# What you should do
Could you please output only the lines from the one holding "At what coordinates" through the end of the listing below, exactly as written and without pictures?
· · · · · · ·
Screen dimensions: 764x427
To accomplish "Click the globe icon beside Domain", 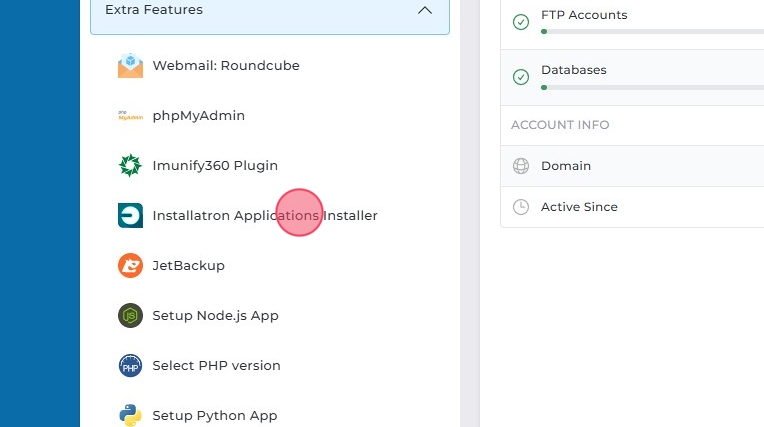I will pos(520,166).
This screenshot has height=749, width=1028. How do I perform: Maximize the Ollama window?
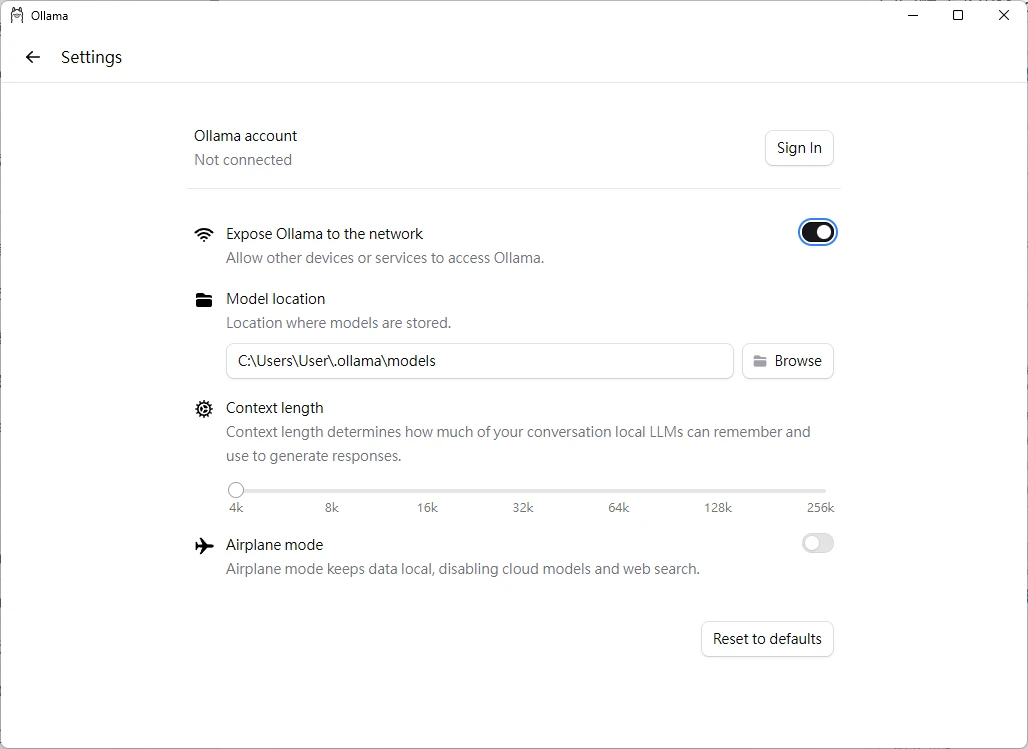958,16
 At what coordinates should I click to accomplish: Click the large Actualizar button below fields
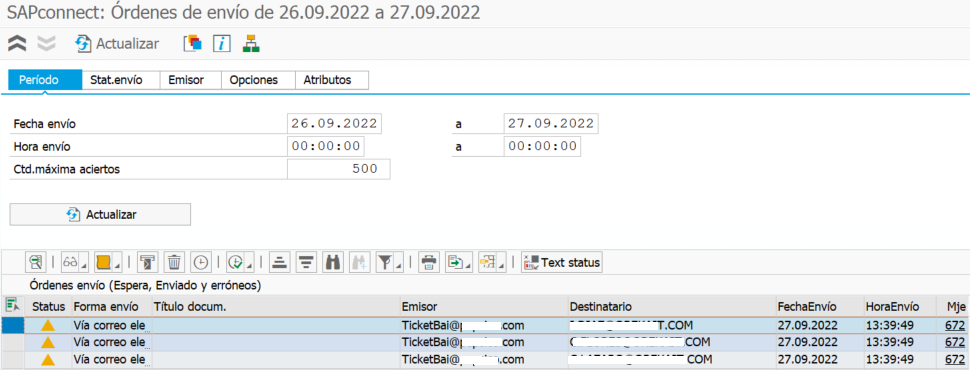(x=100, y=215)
· · · · · · ·
# Response
 At what coordinates should I click to accomplish: Click the large Actualizar button below fields
(x=100, y=215)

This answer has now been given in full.